Estados Unidos. La gran potencia americana. Sinónimo de libertad y oportunidades. De bases sólidas y amplio espectro de posibilidades. Democracia absoluta e indiscutible. Casa de propios y extranjeros. Sueño para muchos. Ejemplo de la eficacia política de los checks and balances, hoy parece andar por el peligroso camino de las polarizaciones, extremismos y populismos que, a tantos ciudadanos del mundo- víctimas de las mismas situaciones en sus países- han llevado a albergar sus ciudades, la mayoría de forma ilegal.
Con discursos respetuosos y dedicados a cuidar la convivencia que entre tantos colores, credos, culturas y condiciones convergen en el país, los mandatarios norteamericanos (demócratas y republicanos) históricamente han mantenido una posición sobria, educada y diplomática para manejar las situaciones sociales y de convivencia, hasta que en 2016 Donald Trump desató la furia entre las minorías que, con ínfulas de superioridad, desean “depurar” su país y su raza como en algún momento lo pretendió Hitler.

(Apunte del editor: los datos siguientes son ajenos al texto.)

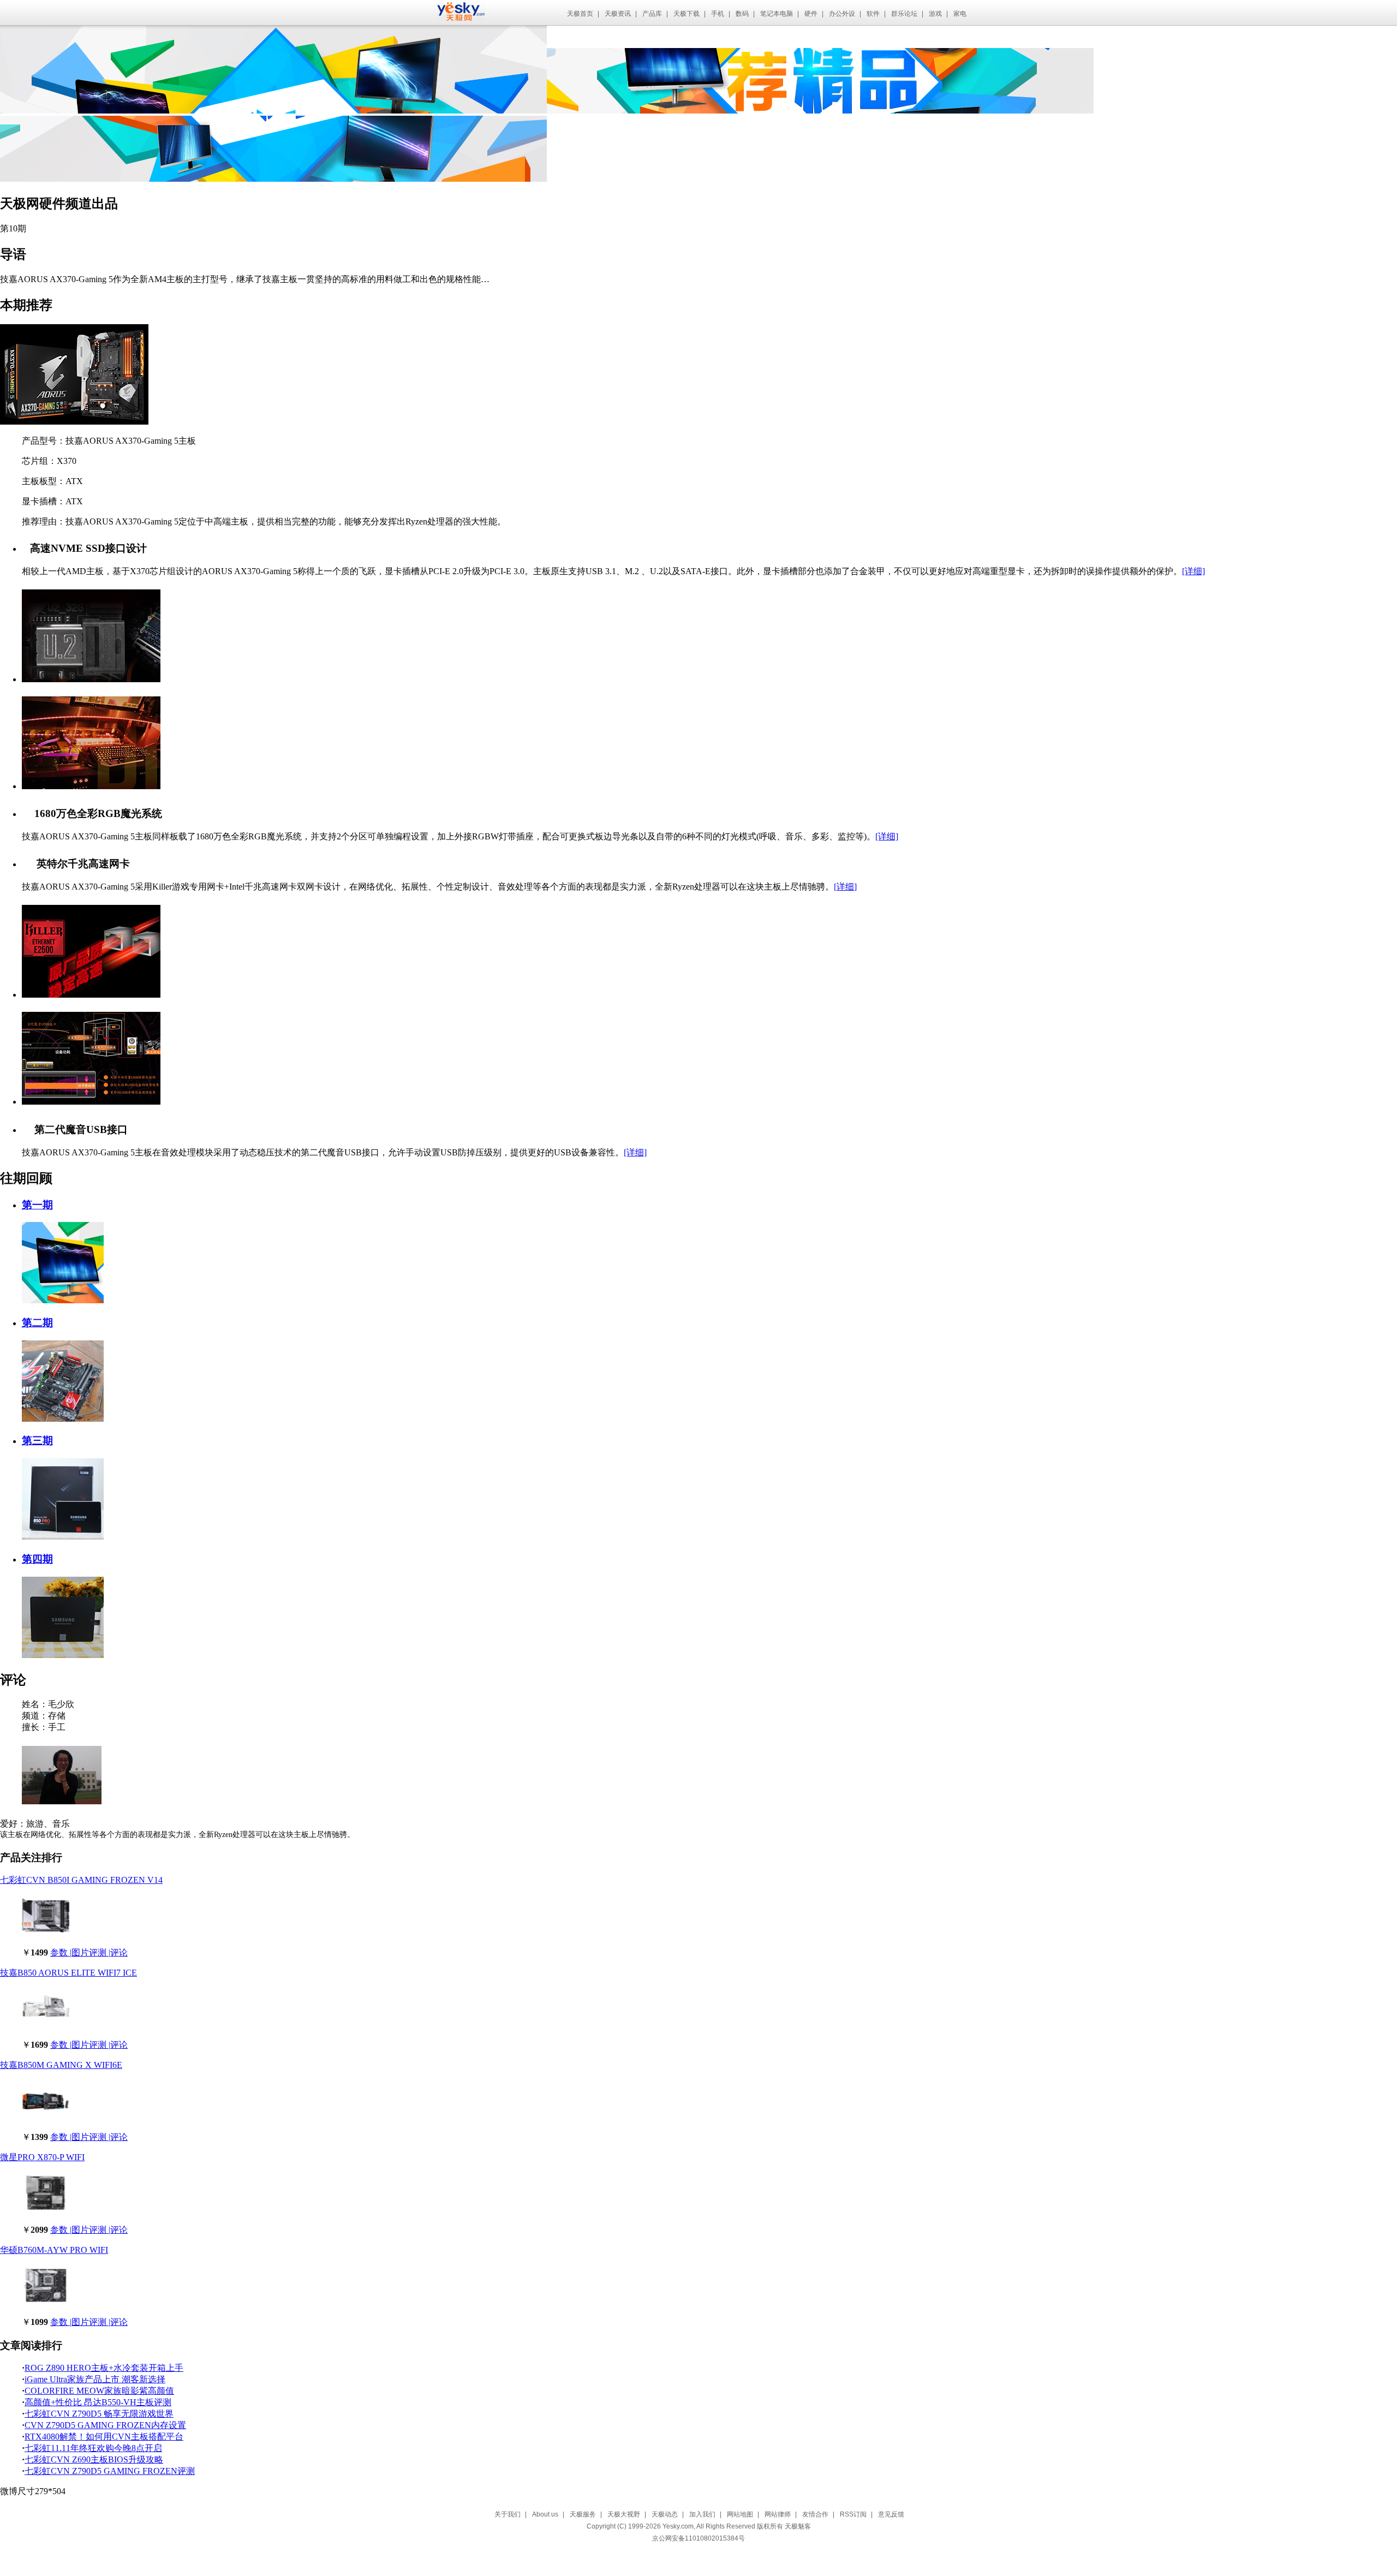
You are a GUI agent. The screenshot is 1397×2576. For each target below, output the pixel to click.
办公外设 (842, 13)
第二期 (37, 1322)
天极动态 (665, 2514)
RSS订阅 (853, 2514)
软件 (873, 13)
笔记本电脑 (776, 13)
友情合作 (815, 2514)
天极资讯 (618, 13)
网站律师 (778, 2514)
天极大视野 (623, 2514)
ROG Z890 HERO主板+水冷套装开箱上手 (104, 2367)
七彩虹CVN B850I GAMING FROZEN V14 (81, 1880)
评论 (119, 1952)
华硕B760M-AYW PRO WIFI (54, 2250)
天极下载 (686, 13)
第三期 (37, 1440)
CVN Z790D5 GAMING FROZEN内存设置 (105, 2425)
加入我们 (702, 2514)
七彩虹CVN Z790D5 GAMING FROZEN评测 (110, 2471)
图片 (80, 1952)
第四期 (37, 1559)
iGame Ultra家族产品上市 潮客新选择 (95, 2379)
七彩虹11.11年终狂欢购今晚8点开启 (93, 2448)
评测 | (99, 1952)
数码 (742, 13)
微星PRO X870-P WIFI (42, 2157)
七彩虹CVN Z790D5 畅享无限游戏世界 (99, 2413)
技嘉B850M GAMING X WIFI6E (61, 2065)
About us (545, 2514)
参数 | (60, 1952)
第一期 (37, 1205)
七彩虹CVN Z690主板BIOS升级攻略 (94, 2459)
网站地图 (740, 2514)
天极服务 (583, 2514)
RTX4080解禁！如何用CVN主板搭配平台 (104, 2436)
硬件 (810, 13)
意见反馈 (891, 2514)
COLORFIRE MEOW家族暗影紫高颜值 (99, 2390)
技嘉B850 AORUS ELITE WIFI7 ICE (68, 1972)
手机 (717, 13)
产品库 (652, 13)
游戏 (935, 13)
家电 (959, 13)
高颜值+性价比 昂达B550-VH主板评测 (98, 2402)
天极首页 (580, 13)
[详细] (1193, 571)
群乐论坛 (904, 13)
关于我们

El resurgimiento del populismo es un fenómeno global, que se ha manifestado recientemente en Europa, América Latina y, más puntualmente, en Estados Unidos. Encuentra su oportunidad en países con poco crecimiento económico y más desigualdad social. Todo ello hace que los dirigentes encuentren culpables en las porciones inmigrantes y ajenos al país y promuevan una ola de sentimientos en contra de las minorías, por excelencia descendientes de otras culturas o extranjeros. En América Latina, donde el movimiento migratorio es limitado, la responsabilidad de los problemas económicos y sociales cae sobre las clases más privilegiadas, por cuenta de los discursos populistas, que ven en la «oligarquía» al enemigo del sistema. Todo ello se convierte en un paquete de acciones que van en contra de la naturaleza y propósito democrático.
Para Arlene Ramírez, licenciada en Relaciones Internacionales y escritora de Forbes México, la convergencia en la política económica y en el discurso populista de algunos gobiernos occidentales tienen un común denominador: el restablecimiento de patrones culturales, de instituciones, normas, ideas y patrones sociales, que se materializaron en votos a favor de Trump, del Brexit o de los acuerdos de paz en Colombia; “por lo que no debe sorprendernos (negativamente, por supuesto) que el Trumpismo (por ejemplo) perdure incluso, después de Trump”.
El populismo ha demostrado a lo largo del tiempo una extraordinaria capacidad de adaptación y desarrollo, tomando diferentes formas en virtud de profundas necesidades emocionales de sus respectivos pueblos, muchas de ellas coyunturales y otras históricas. Por ello, el populismo ha estado típicamente vinculado a muy diversos nacionalismos, que van desde los enfocados en nuestros orígenes indígenas, hasta las formas económicas más recientes y frecuentes de protección de la producción nacional.
Así las cosas, y según Randall Arias, director ejecutivo de la Fundación para la Paz y la Democracia, nada mueve más y mejor los sentimientos populares que la apelación a “lo nacional” versus lo extranjero. Por ello, una herramienta preferida de los populistas consiste en la creación de enemigos externos, usualmente enemigos del pueblo, haciendo creer a la población que el país y/o él están bajo permanente ataque de “factores externos”, normalmente indeterminados, o al menos nunca demostrados.
El populismo, venga de la izquierda, centroizquierda o ultraderecha- como actualmente se evidencia en Estados Unidos- termina degradando a la democracia en ese intento de inhibir los derechos del otro, por sus diferencias en cualquier contexto; banaliza el debate público, vulgarizándolo y empobreciéndolo; ataca las finanzas públicas, viola el Estado de Derecho y, lo peor, conlleva a la sociedad a una guerra sin objetivos claros ni lógicos.
De este modo, lo que ocurre en Estados Unidos se ve reflejado en Latinoamérica donde, tras la denominada Marea rosa o Turn to the Left, los partidos políticos quedaron en lugares antagónicos del espectro político (izquierda y derecha). Allí, la distinción amigo-enemigo de Carl Schmit cobra todo el sentido. Mientras que Bolivia da un viraje a la izquierda luego de que las fuerzas del espectro contrario ocuparon brevemente el poder, el canciller Jorge Arreaza, de Venezuela, retoma la embajada de su país donde estaba colgado un retrato de Juan Guaidó. Entre tanto, la destitución de Martín Vizcarra en Perú le abre el campo a un presidente despreciado por la mitad del país. Ni hablar de la radicalizada Nicaragua, en poder del izquierdista Daniel Ortega, y el polarizado Brasil, bajo la tutela del derechista Jair Bolsonaro. En todos estos países, a diferencia de Estados Unidos, la institucionalidad está completamente socavada. ¿Qué le depara a Colombia en 2022?